- _Activity list_:
A) In the maritime injury article, what is the name of the drillship where the worker was killed?
B) Reproduce word for word the part of the maritime injury article starting with "A worker was" and going on through "investigating the accident.".

----- Page extract

Personal injury or wrongful death claims are complicated when they occur on land. They become even more complex when they take place on the sea. Such injuries include those injured on cruise ships, recreational boats and even those injured on drilling rigs.
A worker was recently killed on an oil rig off the coast of Louisiana. The man was working on a drillship called the Pacific Santa Ana. Reports say an accident occurred while the man was on board the drillship and he was fatally injured as a result. There were no other injuries reported as a result of the accident. The rig has been temporarily shut down and the United States Coast Guard is investigating the accident.
Injuries that result from accidents at sea are treated differently from those that occur on land and are governed by admiralty and maritime law. Often, when a worker is injured on a vessel at sea, any potential claims are subject to the Jones Act. This act allows crew members to sue their employers for negligence if it plays a role in their injuries. One of the requirements of a successful claim under the Jones Act is that it occurs on a vessel. A fixed oil rig is not considered a vessel, but a submersible oil rig is since it is navigable. In addition to this requirement, the injury must occur to someone classified as a seaman at the time of the injury. A seaman is anyone that contributes to the functioning of a vessel or its overall mission. This typically does not include workers that perform most of their activities on land or those that are merely being transported. Finally, the injured seaman must have been an employee of the owner of the vessel to be able to apply the Jones Act to their claim.
A successful claim under the Jones Act may entitle the injured seaman to compensation for medical expenses, value of room and board and lost earning, in addition to other expenses. It is therefore important that vessel owners and seaman understand their rights and obligations under the act.

----------
----- Recorded data

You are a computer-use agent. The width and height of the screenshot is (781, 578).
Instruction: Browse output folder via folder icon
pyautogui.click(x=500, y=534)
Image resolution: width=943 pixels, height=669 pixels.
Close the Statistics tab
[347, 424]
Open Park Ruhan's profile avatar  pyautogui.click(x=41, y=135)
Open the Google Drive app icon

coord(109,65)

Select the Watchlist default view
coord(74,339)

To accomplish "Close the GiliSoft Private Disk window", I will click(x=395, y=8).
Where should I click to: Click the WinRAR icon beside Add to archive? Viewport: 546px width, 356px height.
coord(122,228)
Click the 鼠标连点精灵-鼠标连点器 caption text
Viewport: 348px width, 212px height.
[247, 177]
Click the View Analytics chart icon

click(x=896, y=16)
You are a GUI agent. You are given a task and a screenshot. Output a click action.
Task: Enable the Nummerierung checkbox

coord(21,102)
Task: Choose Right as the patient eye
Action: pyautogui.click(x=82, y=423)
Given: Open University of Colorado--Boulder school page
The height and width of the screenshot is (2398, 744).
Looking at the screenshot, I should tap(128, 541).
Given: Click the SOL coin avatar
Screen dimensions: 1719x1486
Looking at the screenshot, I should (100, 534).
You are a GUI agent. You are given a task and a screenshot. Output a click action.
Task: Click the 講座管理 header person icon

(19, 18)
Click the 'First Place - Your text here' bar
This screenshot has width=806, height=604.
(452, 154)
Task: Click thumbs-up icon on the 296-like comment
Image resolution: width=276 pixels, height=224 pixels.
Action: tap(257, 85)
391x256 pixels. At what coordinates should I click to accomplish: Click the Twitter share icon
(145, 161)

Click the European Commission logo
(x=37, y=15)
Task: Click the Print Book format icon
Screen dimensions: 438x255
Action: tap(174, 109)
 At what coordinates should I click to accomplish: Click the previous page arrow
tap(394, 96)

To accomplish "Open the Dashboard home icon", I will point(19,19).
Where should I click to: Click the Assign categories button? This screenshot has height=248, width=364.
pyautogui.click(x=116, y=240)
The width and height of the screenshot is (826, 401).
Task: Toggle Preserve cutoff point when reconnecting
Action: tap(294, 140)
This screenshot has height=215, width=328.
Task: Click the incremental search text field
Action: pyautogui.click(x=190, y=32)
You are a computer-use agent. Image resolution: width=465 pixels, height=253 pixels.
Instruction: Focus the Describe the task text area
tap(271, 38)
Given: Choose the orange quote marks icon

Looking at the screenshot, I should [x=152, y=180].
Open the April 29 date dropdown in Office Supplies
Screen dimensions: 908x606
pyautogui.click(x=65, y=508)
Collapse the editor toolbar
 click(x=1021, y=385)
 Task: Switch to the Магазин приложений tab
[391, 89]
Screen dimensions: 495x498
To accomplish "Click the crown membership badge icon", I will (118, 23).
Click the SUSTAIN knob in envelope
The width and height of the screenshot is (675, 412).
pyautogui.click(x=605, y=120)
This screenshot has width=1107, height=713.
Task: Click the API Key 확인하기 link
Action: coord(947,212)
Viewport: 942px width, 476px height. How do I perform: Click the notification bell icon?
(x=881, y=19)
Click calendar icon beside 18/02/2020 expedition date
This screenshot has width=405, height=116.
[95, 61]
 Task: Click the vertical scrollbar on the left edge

----------

- _Written responses_:
A) The Pacific Santa Ana

B)
A worker was recently killed on an oil rig off the coast of Louisiana. The man was working on a drillship called the Pacific Santa Ana. Reports say an accident occurred while the man was on board the drillship and he was fatally injured as a result. There were no other injuries reported as a result of the accident. The rig has been temporarily shut down and the United States Coast Guard is investigating the accident.